Proteolytic maturation of replicase polyprotein pp1a by the nsp4 main proteinase is essential for equine arteritis virus replication and includes internal cleavage of nsp7

Abstract

The positive-stranded RNA genome of the arterivirus Equine arteritis virus (order Nidovirales) encodes the partially overlapping replicase polyproteins pp1a (1727 aa) and pp1ab (3175 aa). Previously, three viral proteinases were reported to cleave these large polyproteins into 12 non-structural proteins (nsps). The chymotrypsin-like viral main proteinase residing in nsp4 is responsible for eight of these cleavages. Processing of the C-terminal half of pp1a (the nsp3–8 region) was postulated to occur following either of two alternative proteolytic pathways (the ‘major’ and ‘minor’ pathways).
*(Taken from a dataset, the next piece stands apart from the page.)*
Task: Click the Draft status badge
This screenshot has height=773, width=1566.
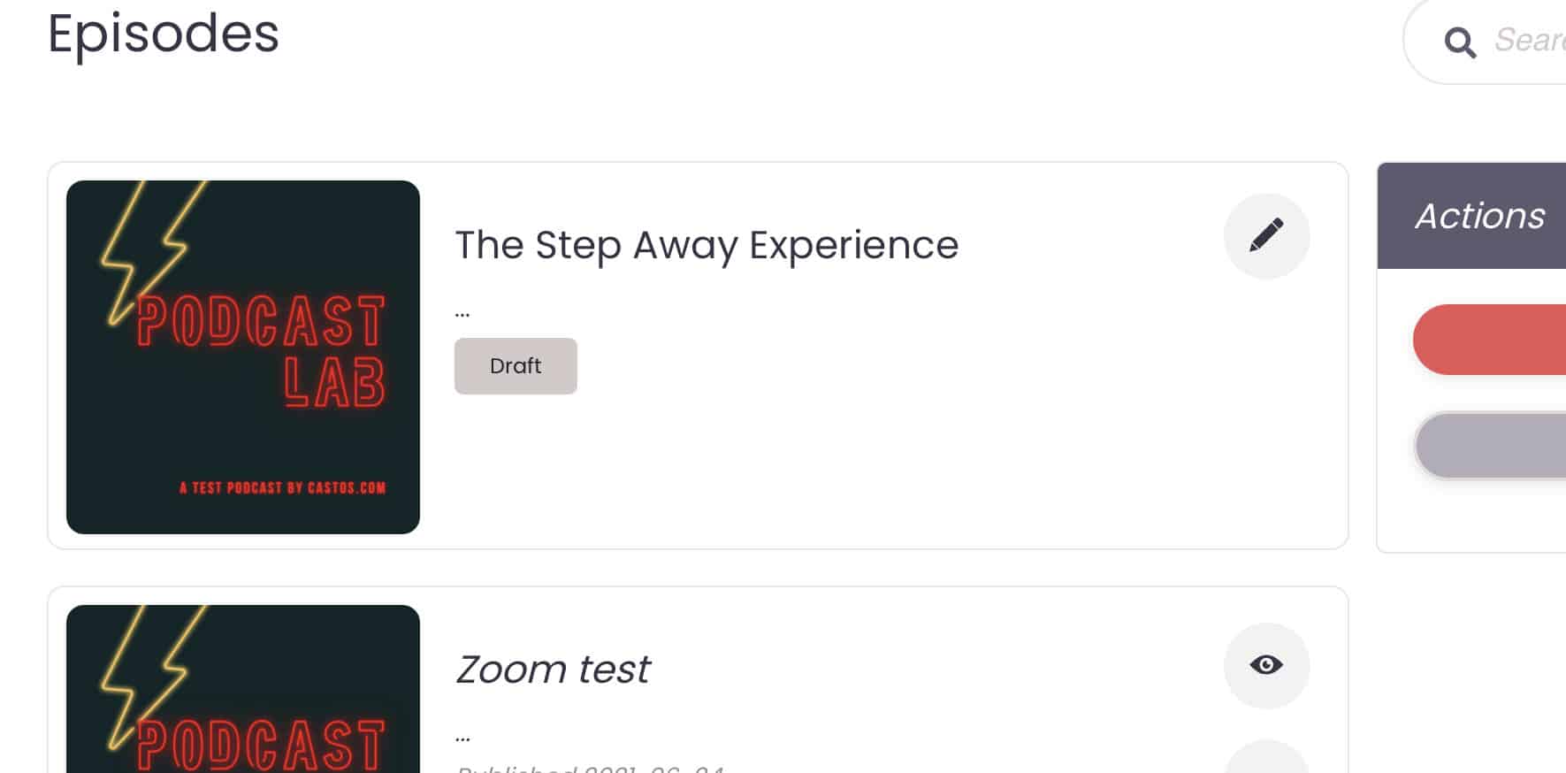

Here, the importance of these two pathways was investigated by using a reverse-genetics system and inactivating each of the cleavage sites by site-directed mutagenesis. For all of these pp1a cleavage sites, mutations that prevented cleavage by the nsp4 proteinase were found to block or severely inhibit EAV RNA synthesis. Furthermore, our studies identified a novel nsp4 cleavage site (Glu-1575/Ala-1576) that is located within nsp7 and is conserved in arteriviruses. The N-terminal nsp7 fragment (nsp7α) derived from this cleavage was detected in lysates of both EAV-infected cells and cells transiently expressing pp1a. Mutagenesis of the novel cleavage site in the context of an EAV full-length cDNA clone proved to be lethal, underlining the fact that the highly regulated, nsp4-mediated processing of the C-terminal half of pp1a is a crucial event in the arterivirus life cycle.